Second, there is little if any relationship between a fast track for patents and their actual commercialization.  (Though I do not agree with some of his recommendations, for a very thoughtful overview of legal scholarship on commercialization of technologies, see Ted M. Sichelman, Commercializing Patents, forthcoming Stanford L. Rev.)   Entities that practice their inventions -- the General Electrics, Intels, Toyota's and so forth -- don't get much from a fast track.  They'll build what they will and will have patent rights covering novel aspects of their manufacturing and other business practices.  The argument for a fast track and commercialization would have to be that certain non-practicing-entities (maybe an inventor in a garage, maybe a university engineering department) would be more easily able to license their inventions to those who can practice the inventions.  But patent applications can be licensed, as can technical know-how, in the absence of an issued patent.

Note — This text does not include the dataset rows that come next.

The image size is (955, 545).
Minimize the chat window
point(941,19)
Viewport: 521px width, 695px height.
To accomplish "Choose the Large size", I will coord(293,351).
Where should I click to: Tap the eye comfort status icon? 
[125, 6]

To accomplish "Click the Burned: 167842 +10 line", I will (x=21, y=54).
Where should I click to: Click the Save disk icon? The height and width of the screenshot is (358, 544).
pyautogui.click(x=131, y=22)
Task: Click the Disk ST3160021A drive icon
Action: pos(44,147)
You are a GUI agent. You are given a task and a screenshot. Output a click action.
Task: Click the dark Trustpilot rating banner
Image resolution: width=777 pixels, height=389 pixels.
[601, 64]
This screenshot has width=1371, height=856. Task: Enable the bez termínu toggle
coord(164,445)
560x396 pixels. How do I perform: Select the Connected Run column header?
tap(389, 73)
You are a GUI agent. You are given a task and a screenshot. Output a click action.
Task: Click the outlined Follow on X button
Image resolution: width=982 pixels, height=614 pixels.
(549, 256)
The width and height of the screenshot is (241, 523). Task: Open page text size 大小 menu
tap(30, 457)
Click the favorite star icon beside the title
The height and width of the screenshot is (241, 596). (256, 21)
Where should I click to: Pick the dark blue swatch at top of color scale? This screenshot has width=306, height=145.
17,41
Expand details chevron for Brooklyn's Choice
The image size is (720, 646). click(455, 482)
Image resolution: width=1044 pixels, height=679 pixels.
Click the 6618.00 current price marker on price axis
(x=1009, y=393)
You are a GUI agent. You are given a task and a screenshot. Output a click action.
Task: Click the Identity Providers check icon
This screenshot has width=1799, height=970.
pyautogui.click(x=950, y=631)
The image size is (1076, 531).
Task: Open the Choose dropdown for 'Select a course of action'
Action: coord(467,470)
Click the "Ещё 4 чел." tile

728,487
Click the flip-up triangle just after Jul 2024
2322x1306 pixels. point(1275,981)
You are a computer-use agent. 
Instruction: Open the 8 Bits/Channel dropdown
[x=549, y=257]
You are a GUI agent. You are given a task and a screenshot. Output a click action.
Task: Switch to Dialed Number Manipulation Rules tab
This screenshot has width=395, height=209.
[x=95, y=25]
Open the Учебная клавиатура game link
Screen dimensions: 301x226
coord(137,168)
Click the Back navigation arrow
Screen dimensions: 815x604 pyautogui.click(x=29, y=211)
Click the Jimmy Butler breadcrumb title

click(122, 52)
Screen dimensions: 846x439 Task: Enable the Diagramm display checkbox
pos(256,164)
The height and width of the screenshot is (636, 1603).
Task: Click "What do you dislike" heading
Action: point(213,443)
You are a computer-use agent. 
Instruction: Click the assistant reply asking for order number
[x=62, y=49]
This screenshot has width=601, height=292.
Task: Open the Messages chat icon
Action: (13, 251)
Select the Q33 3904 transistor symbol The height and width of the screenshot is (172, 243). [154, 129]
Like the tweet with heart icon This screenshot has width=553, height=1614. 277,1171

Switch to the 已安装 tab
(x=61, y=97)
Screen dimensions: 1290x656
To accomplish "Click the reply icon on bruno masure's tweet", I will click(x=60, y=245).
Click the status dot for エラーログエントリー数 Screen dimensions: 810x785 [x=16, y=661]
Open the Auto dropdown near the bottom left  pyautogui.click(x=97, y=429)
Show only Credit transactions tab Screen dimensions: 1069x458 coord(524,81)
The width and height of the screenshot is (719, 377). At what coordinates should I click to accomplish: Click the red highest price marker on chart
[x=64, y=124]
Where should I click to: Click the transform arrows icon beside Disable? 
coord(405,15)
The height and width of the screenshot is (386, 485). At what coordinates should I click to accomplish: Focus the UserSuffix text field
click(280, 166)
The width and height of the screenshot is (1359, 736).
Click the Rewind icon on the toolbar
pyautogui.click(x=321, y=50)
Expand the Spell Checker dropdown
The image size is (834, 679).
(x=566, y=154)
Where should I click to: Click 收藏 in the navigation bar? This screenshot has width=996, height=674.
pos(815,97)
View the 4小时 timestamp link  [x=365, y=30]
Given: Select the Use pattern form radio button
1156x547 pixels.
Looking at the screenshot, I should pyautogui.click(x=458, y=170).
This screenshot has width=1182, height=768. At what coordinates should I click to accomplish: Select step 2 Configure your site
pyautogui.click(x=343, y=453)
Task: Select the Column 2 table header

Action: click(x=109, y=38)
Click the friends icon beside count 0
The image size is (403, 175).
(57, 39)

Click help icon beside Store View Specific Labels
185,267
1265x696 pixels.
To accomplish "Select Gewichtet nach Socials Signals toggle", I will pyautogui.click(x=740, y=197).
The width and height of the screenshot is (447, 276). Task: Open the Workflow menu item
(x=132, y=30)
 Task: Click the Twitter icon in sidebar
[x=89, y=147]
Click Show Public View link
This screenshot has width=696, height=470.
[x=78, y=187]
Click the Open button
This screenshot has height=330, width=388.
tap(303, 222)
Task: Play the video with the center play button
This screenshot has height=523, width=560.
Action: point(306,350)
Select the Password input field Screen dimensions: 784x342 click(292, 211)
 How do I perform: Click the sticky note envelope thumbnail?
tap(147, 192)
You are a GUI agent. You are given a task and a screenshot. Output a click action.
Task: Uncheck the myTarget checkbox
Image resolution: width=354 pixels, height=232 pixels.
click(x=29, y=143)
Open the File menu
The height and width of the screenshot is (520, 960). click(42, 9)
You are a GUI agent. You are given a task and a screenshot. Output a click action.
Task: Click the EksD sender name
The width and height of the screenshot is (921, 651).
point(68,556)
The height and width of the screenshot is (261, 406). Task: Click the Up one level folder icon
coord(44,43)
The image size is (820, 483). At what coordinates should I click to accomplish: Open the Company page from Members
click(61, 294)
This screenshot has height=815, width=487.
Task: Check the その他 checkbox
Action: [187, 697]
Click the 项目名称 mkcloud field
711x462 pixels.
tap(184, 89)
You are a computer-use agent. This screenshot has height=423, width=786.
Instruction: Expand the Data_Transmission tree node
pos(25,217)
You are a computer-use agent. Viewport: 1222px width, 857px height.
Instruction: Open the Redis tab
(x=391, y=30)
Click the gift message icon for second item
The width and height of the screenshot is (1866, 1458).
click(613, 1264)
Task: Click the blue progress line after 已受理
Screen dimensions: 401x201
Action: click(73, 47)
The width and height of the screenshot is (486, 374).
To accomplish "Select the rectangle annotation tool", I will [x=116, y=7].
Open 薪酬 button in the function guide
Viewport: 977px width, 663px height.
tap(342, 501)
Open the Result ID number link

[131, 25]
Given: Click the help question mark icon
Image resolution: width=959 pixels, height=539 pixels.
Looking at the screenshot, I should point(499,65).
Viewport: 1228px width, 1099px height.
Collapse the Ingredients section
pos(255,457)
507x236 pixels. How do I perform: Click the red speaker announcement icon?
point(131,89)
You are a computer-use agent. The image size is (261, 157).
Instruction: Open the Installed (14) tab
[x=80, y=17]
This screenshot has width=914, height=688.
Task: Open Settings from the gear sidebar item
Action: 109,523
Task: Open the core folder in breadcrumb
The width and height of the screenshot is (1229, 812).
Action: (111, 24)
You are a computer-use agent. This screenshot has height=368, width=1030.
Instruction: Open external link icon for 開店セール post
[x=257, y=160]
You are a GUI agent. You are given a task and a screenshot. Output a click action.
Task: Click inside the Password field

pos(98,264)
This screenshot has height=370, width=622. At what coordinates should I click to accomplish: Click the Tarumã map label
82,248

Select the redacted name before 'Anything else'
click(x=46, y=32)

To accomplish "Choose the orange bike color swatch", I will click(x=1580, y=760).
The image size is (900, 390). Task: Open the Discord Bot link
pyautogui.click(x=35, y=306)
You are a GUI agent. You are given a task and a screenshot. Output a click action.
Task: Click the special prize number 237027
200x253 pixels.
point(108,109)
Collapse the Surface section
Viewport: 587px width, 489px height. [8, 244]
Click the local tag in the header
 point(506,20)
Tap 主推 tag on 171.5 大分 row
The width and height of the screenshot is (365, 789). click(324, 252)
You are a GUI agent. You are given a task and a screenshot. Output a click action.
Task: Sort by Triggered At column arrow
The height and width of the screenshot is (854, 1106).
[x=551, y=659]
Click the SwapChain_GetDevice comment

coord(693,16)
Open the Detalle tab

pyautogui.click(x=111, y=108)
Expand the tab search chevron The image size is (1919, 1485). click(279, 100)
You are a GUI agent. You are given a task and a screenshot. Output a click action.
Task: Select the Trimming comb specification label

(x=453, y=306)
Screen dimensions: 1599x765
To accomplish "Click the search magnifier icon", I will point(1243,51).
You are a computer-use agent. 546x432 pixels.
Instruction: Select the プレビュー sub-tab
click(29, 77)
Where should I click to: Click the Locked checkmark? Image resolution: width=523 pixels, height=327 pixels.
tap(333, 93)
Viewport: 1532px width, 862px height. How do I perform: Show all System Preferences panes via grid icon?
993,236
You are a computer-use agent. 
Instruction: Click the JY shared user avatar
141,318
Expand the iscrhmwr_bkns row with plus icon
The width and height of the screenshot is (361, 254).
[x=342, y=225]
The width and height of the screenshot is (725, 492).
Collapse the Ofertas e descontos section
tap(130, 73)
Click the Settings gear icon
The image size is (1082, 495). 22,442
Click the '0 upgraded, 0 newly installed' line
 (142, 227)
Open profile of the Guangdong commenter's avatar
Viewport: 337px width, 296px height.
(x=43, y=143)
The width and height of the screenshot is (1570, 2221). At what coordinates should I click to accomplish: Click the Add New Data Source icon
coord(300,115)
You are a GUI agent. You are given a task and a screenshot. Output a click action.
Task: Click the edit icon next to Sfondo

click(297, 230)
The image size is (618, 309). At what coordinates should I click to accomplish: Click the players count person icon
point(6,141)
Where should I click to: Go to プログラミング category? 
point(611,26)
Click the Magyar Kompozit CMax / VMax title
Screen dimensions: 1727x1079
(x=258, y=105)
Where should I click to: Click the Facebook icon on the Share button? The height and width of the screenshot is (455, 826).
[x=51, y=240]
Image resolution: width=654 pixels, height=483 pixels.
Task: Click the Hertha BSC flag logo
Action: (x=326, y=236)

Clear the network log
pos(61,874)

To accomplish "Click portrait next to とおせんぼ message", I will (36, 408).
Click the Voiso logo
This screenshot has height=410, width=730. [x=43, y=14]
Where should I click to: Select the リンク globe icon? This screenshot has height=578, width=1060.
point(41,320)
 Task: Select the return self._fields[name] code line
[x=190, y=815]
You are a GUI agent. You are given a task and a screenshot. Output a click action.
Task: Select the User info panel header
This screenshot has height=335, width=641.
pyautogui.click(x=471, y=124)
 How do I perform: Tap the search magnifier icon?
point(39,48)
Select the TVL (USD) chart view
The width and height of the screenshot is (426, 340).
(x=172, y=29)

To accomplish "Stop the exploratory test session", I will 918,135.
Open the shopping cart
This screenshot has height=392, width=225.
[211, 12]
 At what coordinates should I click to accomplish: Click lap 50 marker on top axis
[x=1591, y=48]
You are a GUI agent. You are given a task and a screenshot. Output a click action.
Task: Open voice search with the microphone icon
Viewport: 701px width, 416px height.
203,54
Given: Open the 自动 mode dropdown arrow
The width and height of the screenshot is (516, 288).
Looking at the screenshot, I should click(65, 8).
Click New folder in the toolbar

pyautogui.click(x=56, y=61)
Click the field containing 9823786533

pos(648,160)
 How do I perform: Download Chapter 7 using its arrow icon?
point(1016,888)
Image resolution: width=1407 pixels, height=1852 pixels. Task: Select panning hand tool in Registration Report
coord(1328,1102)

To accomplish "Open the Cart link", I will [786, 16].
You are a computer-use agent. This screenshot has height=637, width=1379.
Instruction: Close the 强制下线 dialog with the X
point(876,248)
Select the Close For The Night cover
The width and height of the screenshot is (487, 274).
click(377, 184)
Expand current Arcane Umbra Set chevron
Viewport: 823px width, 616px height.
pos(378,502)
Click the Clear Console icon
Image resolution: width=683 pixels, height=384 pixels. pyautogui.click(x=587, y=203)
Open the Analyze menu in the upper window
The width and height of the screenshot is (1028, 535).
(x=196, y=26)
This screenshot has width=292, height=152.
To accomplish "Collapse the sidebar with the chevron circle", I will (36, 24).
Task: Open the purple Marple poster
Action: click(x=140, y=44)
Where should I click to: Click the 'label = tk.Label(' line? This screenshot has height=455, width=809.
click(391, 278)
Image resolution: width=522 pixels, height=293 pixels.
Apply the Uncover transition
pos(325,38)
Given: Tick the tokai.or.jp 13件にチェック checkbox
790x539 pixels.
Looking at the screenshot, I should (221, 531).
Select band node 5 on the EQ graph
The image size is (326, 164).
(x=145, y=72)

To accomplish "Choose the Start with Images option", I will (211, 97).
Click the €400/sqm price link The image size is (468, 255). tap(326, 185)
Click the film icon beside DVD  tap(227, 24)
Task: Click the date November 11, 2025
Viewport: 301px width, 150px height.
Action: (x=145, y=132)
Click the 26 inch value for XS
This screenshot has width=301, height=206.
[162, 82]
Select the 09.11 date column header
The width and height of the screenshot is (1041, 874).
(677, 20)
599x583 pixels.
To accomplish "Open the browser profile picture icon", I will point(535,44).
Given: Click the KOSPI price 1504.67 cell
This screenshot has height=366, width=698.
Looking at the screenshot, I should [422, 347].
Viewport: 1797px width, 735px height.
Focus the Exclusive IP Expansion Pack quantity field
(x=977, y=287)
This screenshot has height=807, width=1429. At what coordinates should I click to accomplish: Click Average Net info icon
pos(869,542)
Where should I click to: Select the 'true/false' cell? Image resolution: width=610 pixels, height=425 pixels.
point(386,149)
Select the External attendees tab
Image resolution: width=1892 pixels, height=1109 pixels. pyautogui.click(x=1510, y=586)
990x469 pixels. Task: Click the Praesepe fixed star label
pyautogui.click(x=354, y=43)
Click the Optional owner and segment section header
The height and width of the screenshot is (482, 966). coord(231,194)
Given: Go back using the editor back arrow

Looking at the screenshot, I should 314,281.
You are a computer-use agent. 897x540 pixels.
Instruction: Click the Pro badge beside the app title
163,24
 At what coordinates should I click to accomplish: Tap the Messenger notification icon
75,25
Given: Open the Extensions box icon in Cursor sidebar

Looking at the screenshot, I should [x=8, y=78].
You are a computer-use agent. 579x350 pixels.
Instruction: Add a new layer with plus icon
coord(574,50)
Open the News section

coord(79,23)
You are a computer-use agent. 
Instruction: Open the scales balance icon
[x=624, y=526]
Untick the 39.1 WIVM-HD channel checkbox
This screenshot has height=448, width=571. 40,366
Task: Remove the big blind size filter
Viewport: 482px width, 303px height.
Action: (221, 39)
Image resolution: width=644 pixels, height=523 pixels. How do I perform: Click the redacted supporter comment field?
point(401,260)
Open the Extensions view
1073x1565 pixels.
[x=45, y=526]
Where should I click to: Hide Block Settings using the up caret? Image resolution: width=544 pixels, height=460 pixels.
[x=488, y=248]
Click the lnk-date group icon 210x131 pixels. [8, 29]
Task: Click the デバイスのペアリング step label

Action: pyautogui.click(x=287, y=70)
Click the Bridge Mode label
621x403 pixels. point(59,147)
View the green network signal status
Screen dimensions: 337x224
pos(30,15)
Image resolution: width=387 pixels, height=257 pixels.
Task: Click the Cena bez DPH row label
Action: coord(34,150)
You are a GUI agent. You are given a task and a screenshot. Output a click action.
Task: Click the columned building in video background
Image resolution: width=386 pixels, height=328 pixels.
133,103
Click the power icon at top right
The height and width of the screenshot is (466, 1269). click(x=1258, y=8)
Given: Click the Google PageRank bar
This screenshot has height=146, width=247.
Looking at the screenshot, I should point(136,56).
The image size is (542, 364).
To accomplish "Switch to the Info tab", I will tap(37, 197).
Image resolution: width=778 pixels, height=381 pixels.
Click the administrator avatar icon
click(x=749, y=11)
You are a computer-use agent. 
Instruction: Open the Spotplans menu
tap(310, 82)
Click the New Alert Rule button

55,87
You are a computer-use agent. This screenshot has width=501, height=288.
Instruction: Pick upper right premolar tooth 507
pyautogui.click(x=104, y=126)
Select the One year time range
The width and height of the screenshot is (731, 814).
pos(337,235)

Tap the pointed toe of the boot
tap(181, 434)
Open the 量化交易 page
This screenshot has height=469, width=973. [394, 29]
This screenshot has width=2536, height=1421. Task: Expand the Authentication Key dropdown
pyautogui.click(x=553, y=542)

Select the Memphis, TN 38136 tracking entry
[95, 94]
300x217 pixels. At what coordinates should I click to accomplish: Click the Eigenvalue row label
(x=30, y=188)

So the practice of a great idea need not be held up pending the issuance of a patent.  What is held up, potentially, is the ability of non-practicing-entities to seek royalties from the General Electrics or Intels of the world who independently create the same technologies.  (This gets into the so-called patent-troll problem, where a subset of non-practicing entities endeavors not to practice its own inventions or to have the public learn from its patent applications.  Instead, the goal is to extract royalties without actually advancing the state or practice of technology.)   But that is not a laudable goal for jumping the queue, as it does not speed up practice of the technology, but merely speeds up resolution of legal rights to some profits from the technology.

So the benefits of queue jumping are dubious.  But the drawbacks are clear, at least in the United States.  The US PTO is overwhelmed by too many patent applications and too few resources or examiners.  Nowhere is that more true than for reexamination of issued patents.  For a discussion of patent reexamination in the United States, see my blog post Toothless Changes for Post-Grant Review.  Notwithstanding federal law that requires that patent reexaminations jump the queue, the reexamination of some issued patents can take a decade.  On balance faster reexamination of patents is more important than faster initial examination.  For one, reexaminations often occur after a patent is litigated in the courts, and the pendency of reexamination will ordinarily result in a disruption of the judicial process.  For another, patents being reexamined are necessarily practiced and controversial -- otherwise no one would bother to petition the US PTO to initiate a reexamination.  By contrast, many if not most patents are never practiced.  By one measure, 40% of patents are abandoned after only eight years.  William M. Landes & Richard A. Posner, The Economic Structure of Intellectual Property Law 311 (2003); see also Sichelman, supra (citing a survey of British industry that suggests that 40% of the survey respondents' patents are uncommercialized); see generally my blog post China & Compulsory Licenses for "Unworked Patents" (noting the lack of a requirement under U.S. law that patentees practice their patents).  Thus, resources devoted to faster examination of green patent applications will often be wasted as the issued patents will not be practiced.

It is dubious that the US PTO has any resources to spare, but if it does, such resources should be used to facilitate reexamination -- which Congress has already declared to be more important than other patent examinations -- and not to benefit some nebulous idea of green technology.